In this paper, folks from the Big Science Workshop elaborate on how to add language support to the already trained BLOOM model. They tried two approaches: MAD-X (clever stuff with adapters, which adds parameters) and IA^3 (some clever finetuning, which does not add parameters). They did nothing with tokenization (a slight disappointment for me) and just said BLOOM uses byte-based BPE, so there are never out-of-vocabulary tokens. Technically, this is true, but new alphabets split down to bytes, so the tokens are hardly commensurable across languages.

Their main finding is that 100M tokens are needed to add language to the model. They say they matched the performance of mGPT (which has 60 languages) but did not match mT0, which already contained all the languages from the very beginning.

Cross-Lingual Retrieval Augmented Prompt for Low-Resource Languages

This preprint from LMU Munich introduces an alternative to standard zero-shot cross-lingual model transfer from high-resource to low-resource languages.
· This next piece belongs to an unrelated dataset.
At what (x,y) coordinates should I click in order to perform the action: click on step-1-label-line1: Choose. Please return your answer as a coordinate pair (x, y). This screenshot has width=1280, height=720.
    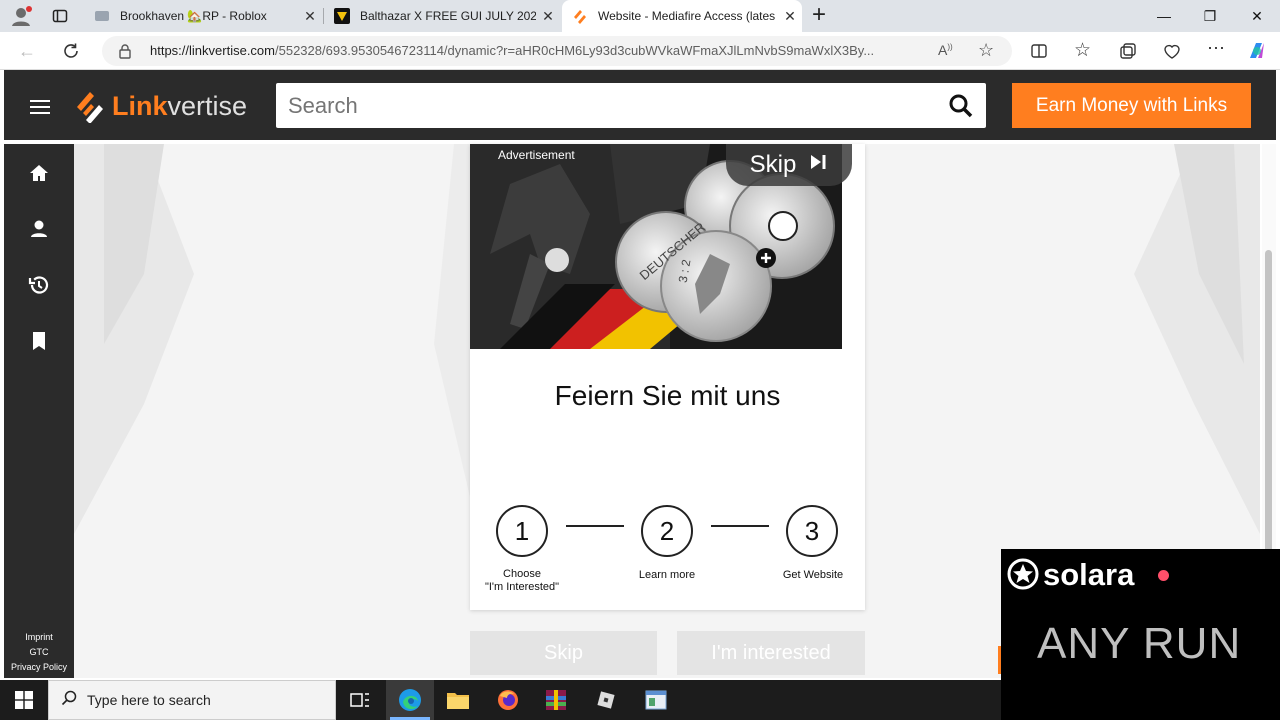
    Looking at the image, I should click on (522, 574).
For a test example in a low-resource language, they retrieve a few similar training instances in the high-resource language, turn this into a prompt, and continue in the low-resource language. This trick works better than finetuning the model using the retrieved examples and, of course, better than not finetuning at all. I missed a comparison with finetuning the model with all available data, which is the most standard way of doing the zero-shot model transfer. On the other hand, the results show that the finetuning performance no longer increases with the number of retrieved examples, so it may not help much. Also, everything is done with mBERT and XLM-R, so no huge pre-trained languages model are necessary to make this work.

Cross-lingual Similarity of Multilingual Representations Revisited

Folks from Tartu notice that measuring cross-lingual similarity with CCA and similar methods is not suitable when interested in cross-lingual performance. Those methods determine if there is a projection between the representations so that they are correlated. However, during zero-shot transfer, there is no additional projection in a shared representation space, and the spaces must be correlated already as they are. Therefore, they suggest measuring the average correlation of neuron values as they are.
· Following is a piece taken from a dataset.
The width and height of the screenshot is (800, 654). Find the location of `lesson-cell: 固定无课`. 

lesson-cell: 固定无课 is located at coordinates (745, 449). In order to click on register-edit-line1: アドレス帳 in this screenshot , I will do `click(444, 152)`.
Optimal Transport for Unsupervised Hallucination Detection in Neural Machine Translation

The preprint studies hallucination in neural machine translation, a weird model behavior when it generates a coherent sentence with nothing in common with the source sentence. It starts with an observation that cross-attention looks strange for hallucinated sentences. The authors suggest an unsupervised method based on measuring the Wasserstein distance between the actual attention matrix and what they assume it should look like.

The method works pretty well. I was also surprised by how the other techniques work: COMET-QE, a state-of-the-art learned quality estimation metric is much worse than this unsupervised method, however, comparing LaBSE embeddings, initially meant for parallel sentence mining.
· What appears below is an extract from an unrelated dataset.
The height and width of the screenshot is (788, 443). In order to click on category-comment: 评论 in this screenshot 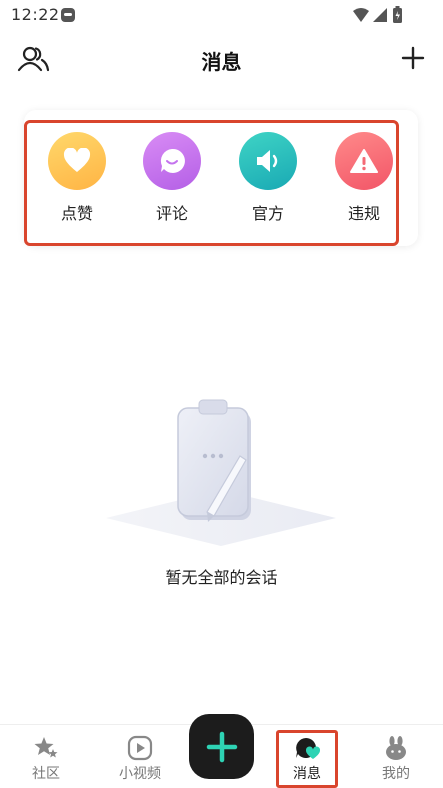, I will do `click(172, 182)`.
Prompting Large Language Model for Machine Translation: A Case Study

Folks from the University of Edinburgh explored the machine translation capabilities of large language models. They use GLM-130B, a large bilingual language model from Tsinghua University.

With quantization and some other tricks, the model can be run on reasonable GPUs: on 4 24GB-memory (or 8 11GB-memory) GPUs. Not surprisingly, they show that prompting is better than zero-shot translation. The prompt matters, pseudo-parallel data for prompting works well.

It is good to know that you do not need PaLM to do this sort of experiment and that such experiments are doable on relatively reasonable hardware.

XLM-V: Overcoming the Vocabulary Bottleneck in Multilingual Masked Language Models

XLM-V is a new multilingual representation model by Meta, a sort of new generation of the frequently used XLM-R model. The only difference from XLM-R is that it uses a 4-times larger vocabulary; they even use the very same dataset. The main contribution is in a more clever design of the tokenizer, so it does not overrepresent large languages because just scaling the vocabulary to 1M would not help.

They start with training a SentnecePiece (Unigram LM) subwords for each language, and then they cluster languages according to vocabulary overlap. Then, they train a new SentnecePiece model for each cluster, so there is a vocabulary overlap due to language relatedness rather than random co-occurrence. Finally, they merge everything into a single vocabulary.

The resulting model is better than XLM-R in basically everything (including a 1M-vocabulary version XLM-R).